> DATA FOR THIS TASK
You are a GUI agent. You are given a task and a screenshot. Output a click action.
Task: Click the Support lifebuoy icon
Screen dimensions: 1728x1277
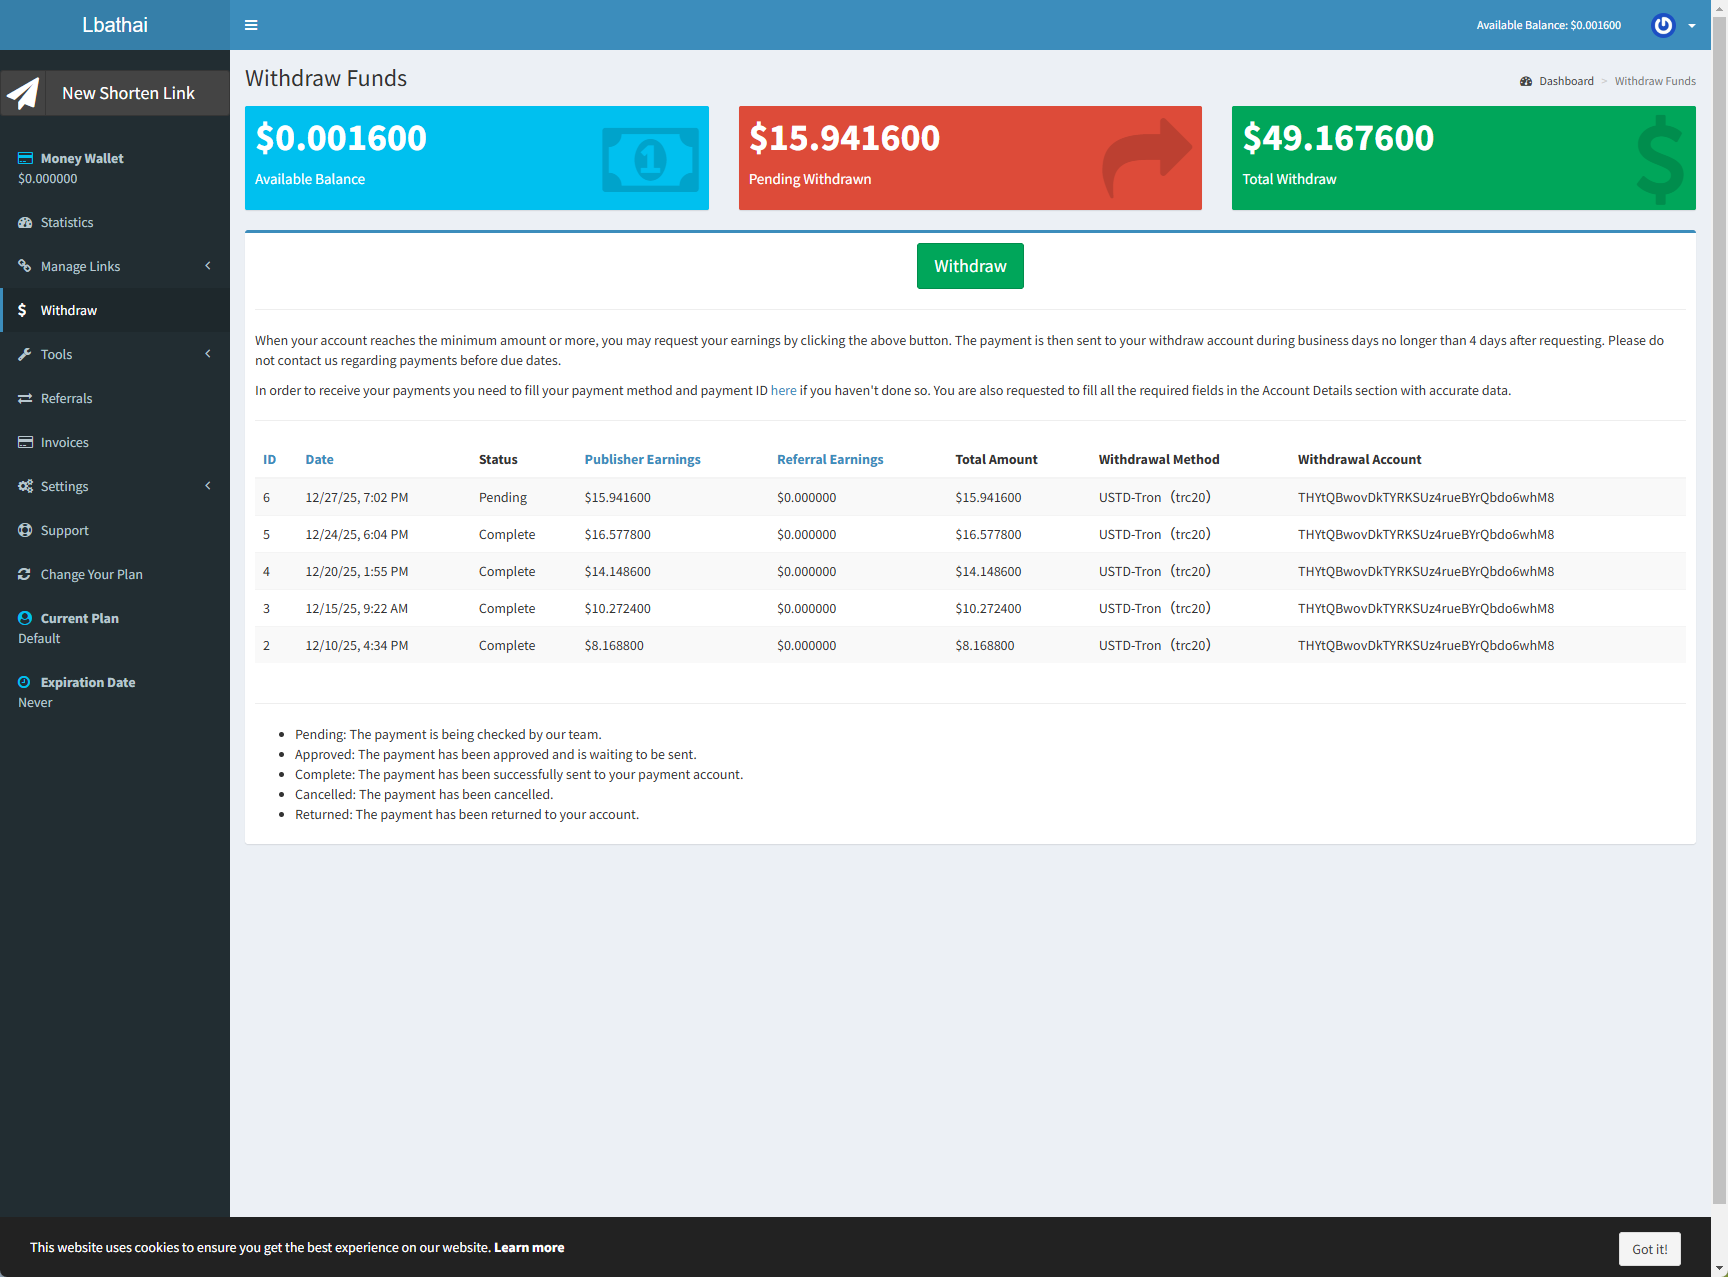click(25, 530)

...

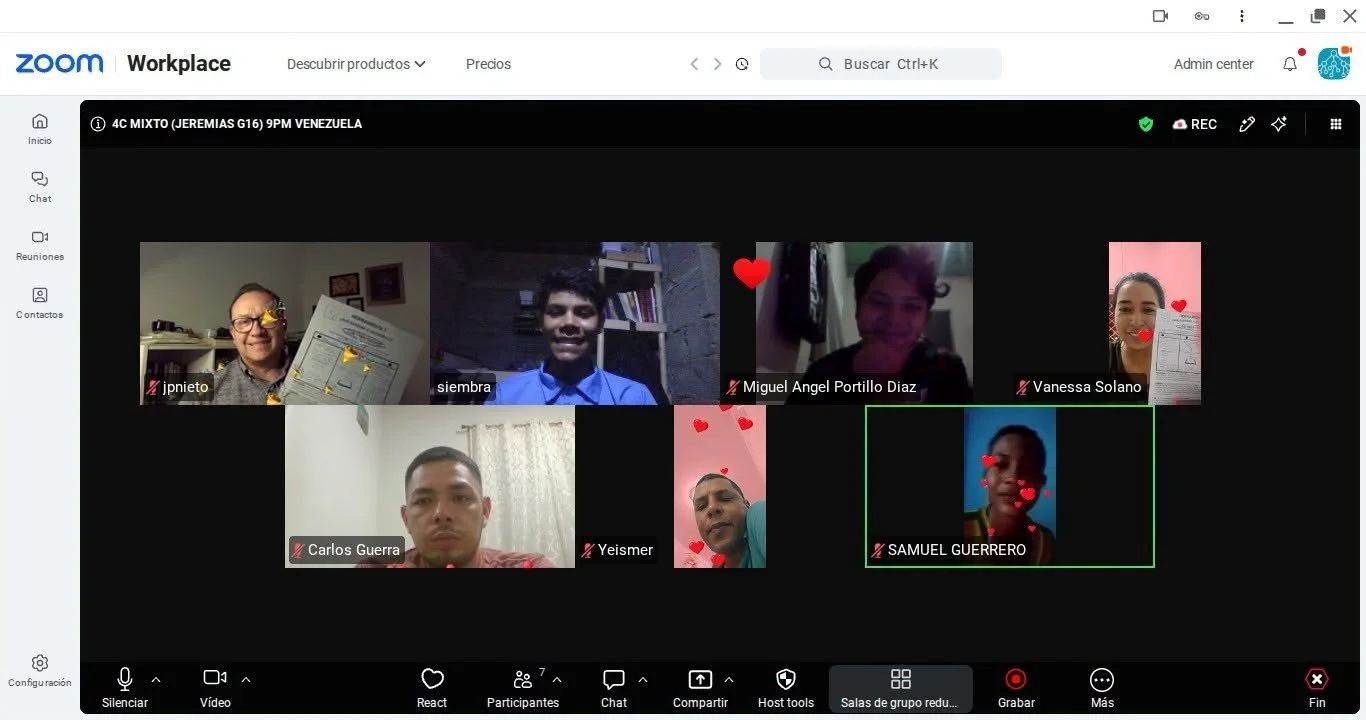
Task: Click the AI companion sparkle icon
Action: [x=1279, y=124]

> GIVEN REQUEST
Gather each line of the listing above that contains the string "icon". Case counts, so only lines that match its capitalization qualify.

> ANSWER TO THE TASK
Task: Click the Support lifebuoy icon
Task: Click the AI companion sparkle icon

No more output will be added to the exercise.